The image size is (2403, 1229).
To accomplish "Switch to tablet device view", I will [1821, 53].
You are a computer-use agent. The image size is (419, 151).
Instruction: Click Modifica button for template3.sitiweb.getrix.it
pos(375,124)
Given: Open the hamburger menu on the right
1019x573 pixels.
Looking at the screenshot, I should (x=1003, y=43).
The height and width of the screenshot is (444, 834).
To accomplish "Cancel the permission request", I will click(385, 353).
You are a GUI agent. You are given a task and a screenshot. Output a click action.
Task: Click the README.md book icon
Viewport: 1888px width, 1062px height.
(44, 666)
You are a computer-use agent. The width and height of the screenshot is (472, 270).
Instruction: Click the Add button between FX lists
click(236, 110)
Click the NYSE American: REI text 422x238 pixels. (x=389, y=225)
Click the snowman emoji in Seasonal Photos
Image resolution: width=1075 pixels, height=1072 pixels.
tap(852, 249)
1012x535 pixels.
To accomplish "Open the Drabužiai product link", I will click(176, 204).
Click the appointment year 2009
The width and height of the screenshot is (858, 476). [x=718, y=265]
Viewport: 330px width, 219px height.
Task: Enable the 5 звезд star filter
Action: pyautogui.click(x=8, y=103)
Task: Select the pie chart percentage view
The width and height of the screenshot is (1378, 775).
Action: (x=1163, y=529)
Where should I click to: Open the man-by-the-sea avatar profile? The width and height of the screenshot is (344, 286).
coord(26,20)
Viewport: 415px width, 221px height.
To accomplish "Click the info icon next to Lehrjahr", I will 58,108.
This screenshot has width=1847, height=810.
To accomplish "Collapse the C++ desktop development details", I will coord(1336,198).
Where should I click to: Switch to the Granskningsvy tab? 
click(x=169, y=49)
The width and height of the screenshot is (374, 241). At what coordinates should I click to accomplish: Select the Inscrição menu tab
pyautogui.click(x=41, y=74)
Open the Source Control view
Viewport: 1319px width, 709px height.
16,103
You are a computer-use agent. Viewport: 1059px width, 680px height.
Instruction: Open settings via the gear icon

===

Aim: How many of the lines above contain the word "should"? Reply with the number alone.

The solution: 4